"Le grand cahier", "La preuve", "Le troisième mensonge" - Agota Kristof

Trilogie de la relativité.

Afin de ne pas dévoiler les surprises de cette trilogie, je ne résumerai que le début de son 1er volet. En effet, impossible d’évoquer le 2ème tome sans révéler la fin du 1er, ni de parler du 3ème sans… vous m’avez comprise !

Dans un pays en guerre, la mère de jumeaux nommés Claus et Lucas les confie à la garde de leur grand-mère, une femme méchante, avare et malpropre, surnommée "la sorcière" par le reste du village. Les deux garçons, âgés de 5 ans à leur arrivée chez cette mégère, font preuve d’une intelligence et de ressources hors du commun. Dispensés d’école, ils pourvoient eux-mêmes à leur instruction, qui va de l’étude de la Bible à l’observation des comportements humains les plus abjects. Comme exercice, ils s’astreignent à écrire, dans "Le grand cahier", des rédactions devant relater de la façon la plus objective leurs expériences diverses. Le roman est la compilation de ces rédactions.
Il en résulte un style froid, dénué de tout apport émotionnel, mais néanmoins glaçant, car les scènes décrites sont souvent empreintes de violence, et le fait de s’imaginer qu’elles le sont par de jeunes enfants ajoute à leur noirceur.
Tout au long de la trilogie, l’auteure gardera cette distance vis-à-vis des sentiments : ses personnages, qui ont décidé de ne plus rien ressentir dans le but de pouvoir faire face à un monde injuste et cruel, subissent ensuite comme un handicap cette carence émotionnelle, porteuse dans les 2ème et 3ème volumes d’une immense mélancolie.

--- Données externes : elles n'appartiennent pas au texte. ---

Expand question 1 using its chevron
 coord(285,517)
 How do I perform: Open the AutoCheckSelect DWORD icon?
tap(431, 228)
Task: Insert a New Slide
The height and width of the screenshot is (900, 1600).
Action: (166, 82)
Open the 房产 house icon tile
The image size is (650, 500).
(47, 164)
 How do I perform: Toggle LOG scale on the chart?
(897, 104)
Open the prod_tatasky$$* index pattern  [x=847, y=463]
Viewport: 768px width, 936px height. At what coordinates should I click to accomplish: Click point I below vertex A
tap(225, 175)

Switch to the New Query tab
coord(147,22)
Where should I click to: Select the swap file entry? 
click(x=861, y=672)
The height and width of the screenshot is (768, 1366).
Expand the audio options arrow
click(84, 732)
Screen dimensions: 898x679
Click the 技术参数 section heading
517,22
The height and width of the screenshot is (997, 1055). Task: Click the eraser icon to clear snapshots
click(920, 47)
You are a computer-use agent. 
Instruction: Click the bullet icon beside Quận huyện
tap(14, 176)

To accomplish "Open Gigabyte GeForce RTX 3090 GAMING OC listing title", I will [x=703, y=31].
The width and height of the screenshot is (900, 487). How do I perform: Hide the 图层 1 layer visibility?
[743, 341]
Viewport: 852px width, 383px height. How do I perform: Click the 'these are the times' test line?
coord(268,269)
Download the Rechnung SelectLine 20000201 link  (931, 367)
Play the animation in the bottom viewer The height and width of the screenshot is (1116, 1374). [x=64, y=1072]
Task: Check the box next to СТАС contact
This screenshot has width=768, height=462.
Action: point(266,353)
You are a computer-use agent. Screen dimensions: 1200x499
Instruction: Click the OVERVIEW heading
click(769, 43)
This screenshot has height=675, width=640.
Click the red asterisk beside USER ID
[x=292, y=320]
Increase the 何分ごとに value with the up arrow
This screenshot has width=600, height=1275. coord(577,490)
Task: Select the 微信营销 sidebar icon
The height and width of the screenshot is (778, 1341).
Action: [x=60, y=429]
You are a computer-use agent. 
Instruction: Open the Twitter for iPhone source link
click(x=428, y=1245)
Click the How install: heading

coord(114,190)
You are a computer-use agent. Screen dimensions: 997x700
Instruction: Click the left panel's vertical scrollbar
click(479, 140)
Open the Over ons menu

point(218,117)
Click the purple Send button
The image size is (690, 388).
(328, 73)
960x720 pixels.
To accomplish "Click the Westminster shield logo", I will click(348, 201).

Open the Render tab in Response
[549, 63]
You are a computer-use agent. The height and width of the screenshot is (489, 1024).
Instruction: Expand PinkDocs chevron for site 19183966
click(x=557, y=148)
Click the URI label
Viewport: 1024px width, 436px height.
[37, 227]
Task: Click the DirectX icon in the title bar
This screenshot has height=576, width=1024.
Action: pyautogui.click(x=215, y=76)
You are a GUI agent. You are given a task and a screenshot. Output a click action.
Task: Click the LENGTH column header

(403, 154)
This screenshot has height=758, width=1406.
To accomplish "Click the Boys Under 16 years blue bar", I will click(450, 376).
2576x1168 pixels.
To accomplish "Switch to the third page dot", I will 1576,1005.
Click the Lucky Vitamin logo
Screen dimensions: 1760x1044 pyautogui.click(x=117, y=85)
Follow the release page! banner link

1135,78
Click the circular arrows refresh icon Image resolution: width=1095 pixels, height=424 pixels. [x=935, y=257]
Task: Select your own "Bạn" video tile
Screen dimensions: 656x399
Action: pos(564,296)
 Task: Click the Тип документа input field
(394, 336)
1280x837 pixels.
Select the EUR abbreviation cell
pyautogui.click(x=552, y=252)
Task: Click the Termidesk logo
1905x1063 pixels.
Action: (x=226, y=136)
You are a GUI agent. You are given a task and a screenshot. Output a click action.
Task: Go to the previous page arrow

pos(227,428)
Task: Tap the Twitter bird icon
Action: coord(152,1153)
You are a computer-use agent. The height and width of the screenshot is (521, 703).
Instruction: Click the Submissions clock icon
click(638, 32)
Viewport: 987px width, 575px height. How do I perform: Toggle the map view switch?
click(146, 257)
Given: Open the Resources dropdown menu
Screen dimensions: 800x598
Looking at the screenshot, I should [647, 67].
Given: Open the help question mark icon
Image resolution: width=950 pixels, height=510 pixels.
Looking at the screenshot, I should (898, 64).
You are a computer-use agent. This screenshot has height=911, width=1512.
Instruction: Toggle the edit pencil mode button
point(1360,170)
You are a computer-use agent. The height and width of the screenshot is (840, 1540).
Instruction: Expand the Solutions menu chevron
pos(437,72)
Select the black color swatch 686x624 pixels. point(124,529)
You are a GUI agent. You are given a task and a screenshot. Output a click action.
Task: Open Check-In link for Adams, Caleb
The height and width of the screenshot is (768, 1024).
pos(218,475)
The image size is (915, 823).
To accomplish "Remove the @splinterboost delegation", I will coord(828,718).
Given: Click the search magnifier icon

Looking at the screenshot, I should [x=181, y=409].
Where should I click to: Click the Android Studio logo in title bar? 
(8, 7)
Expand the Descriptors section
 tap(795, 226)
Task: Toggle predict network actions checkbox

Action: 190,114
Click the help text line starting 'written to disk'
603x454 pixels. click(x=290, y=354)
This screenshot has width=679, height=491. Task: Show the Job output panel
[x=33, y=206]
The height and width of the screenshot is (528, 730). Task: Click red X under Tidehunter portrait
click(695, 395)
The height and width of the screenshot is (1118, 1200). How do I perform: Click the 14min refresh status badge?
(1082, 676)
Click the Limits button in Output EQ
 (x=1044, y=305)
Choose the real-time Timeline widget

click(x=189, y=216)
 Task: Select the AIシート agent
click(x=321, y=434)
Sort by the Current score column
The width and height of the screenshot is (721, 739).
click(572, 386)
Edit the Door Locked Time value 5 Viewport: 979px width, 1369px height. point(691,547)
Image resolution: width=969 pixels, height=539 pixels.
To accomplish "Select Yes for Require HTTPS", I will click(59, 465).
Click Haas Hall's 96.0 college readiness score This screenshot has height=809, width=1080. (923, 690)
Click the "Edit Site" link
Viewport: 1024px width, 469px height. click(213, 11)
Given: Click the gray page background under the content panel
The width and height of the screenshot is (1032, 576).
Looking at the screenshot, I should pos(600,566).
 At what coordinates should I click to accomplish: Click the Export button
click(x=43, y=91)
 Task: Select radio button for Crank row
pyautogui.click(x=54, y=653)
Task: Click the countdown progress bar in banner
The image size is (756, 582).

La relation ambiguë qu’entretiennent Claus et Lucas au bien et au mal est 
troublante pour le lecteur, qui est de plus déstabilisé par les rebondissements de l’histoire, que l’on pourrait qualifier d’histoire "à tiroirs". En effet, Agota Kristof nous plonge dans une réalité qui se dérobe pour en révéler une autre, elle-même enrichie d’un nouvel éclairage qui rend caduc le récit qui précède... et finalement, ne s'agit-il pas d'une seule réalité abordée sous divers points de vue plus ou moins fantasmagoriques, mais tous recevables ? Sur quoi est-il vraiment nécessaire et intéressant de s’attarder : sur ce qui est, ou sur ce que la souffrance, les désirs, nos mécanismes d’autoprotection, nous poussent à imaginer ?
De même, l’action se déroule dans un lieu et un temps qui ne sont jamais vraiment précisés : il est question du "village", de "la ville", de "la guerre" et de "la révolution", le quotidien est celui d’un pays totalitaire, où sévit la censure… là aussi, on a l’impression d’être à la fois dans un monde imaginaire mais inspiré de la réalité, appréhendé à partir de diverses perspectives, selon que l’on se place d’un côté ou de l’autre de la frontière.


Un style extrêmement simple qui sert un récit à la structure complexe, et une lecture qui ne laisse pas indifférent… à tel point que "Le grand cahier" a souffert de la censure : il a été interdit dans certaines bibliothèques (notamment au Québec) et l'enseignant de français d'un collège d'Abbeville a été soumis à une garde-à-vue et à une perquisition à son domicile pour avoir fait travailler une classe de troisième sur ce roman (les parents des élèves ont porté plainte en raison des scènes de zoophilie et de pédophilie qui y sont décrites).